However we have good estimates for [math]\displaystyle{ \sigma,a_n }[/math] that depend only on [math]\displaystyle{ N }[/math]. Note that

[math]\displaystyle{ 2\pi N^2 \leq T' \lt 2\pi (N+1)^2 }[/math]

and hence

[math]\displaystyle{ x_N \leq x \lt x_{N+1} }[/math]

where

[math]\displaystyle{ x_N := 4\pi N^2 - \frac{\pi t}{4}. }[/math]

To control [math]\displaystyle{ \sigma }[/math], it suffices to obtain lower bounds because our criteria (both the triangle inequality and Lemma 1) become harder to satisfy when [math]\displaystyle{ \sigma }[/math] decreases.
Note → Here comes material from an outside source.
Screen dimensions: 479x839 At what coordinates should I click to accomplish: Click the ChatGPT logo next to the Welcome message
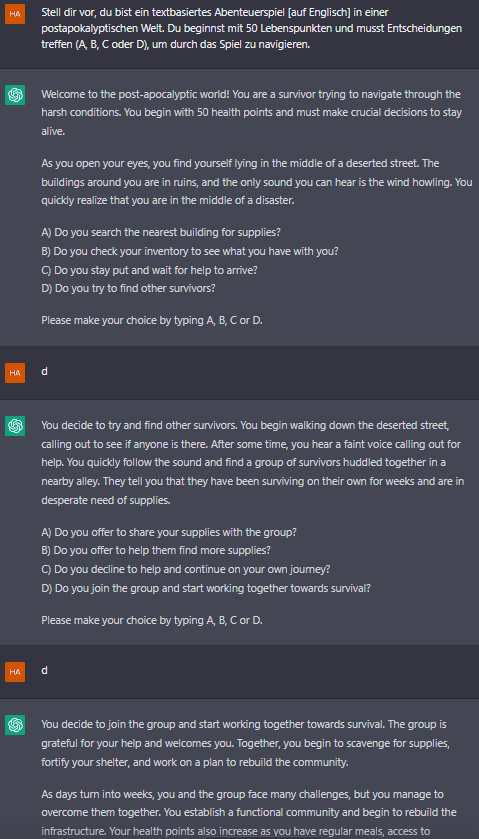click(15, 95)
We compute

[math]\displaystyle{ \sigma = \frac{1+y}{2} + \frac{t}{2} \mathrm{Re}(\frac{1}{1+y+ix} + \frac{2}{-1+y+ix} + \frac{1}{2} \log \frac{1+y+ix}{4\pi}) }[/math]

[math]\displaystyle{ = \frac{1+y}{2} + \frac{t}{2} (\frac{1+y}{(1+y)^2+x^2} + \frac{-2+2y}{(-1+y)^2+x^2} + \frac{1}{2} \log \frac{|1+y+ix|}{4\pi}) }[/math]
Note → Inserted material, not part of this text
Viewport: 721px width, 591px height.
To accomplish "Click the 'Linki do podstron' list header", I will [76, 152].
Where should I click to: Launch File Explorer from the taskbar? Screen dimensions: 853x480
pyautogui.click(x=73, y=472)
[math]\displaystyle{ \geq \frac{1+y}{2} + \frac{t}{2} (\frac{1+y}{(-1+y)^2+x^2} + \frac{-2+2y}{(-1+y)^2+x^2} + \frac{1}{2} \log \frac{x}{4\pi}) }[/math]
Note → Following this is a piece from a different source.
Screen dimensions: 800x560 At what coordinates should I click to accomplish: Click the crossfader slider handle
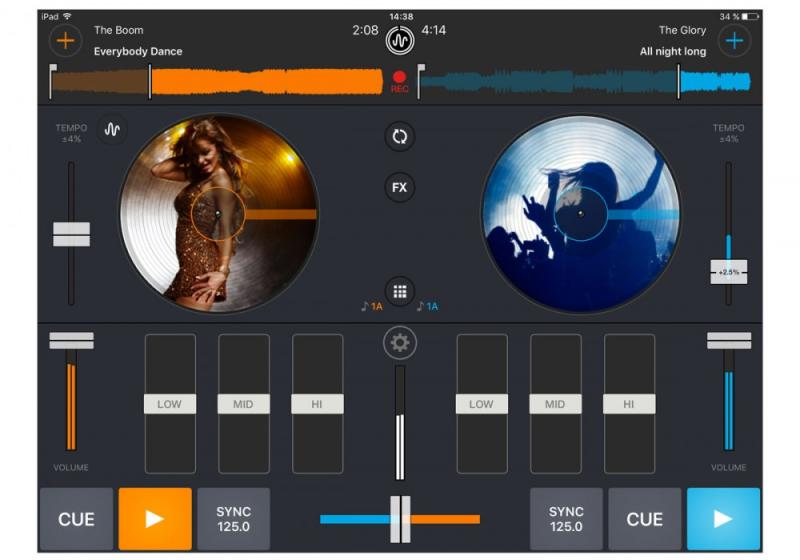click(x=400, y=519)
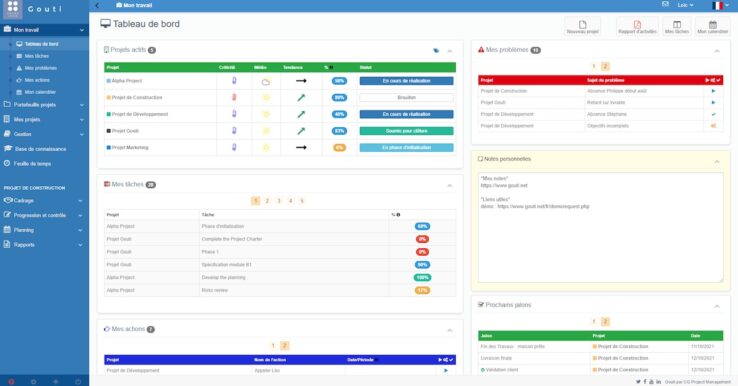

[math]\displaystyle{ \geq \frac{1+y}{2} + \frac{t}{2} (\frac{3y-1}{(-1+y)^2+x^2} + \log N) }[/math]

[math]\displaystyle{ \geq \frac{1+y}{2} + \frac{t}{2} \log N }[/math]

assuming that [math]\displaystyle{ y \geq 1/3 }[/math]. Hence we can actually just use the same value of [math]\displaystyle{ \sigma }[/math] as in the toy case.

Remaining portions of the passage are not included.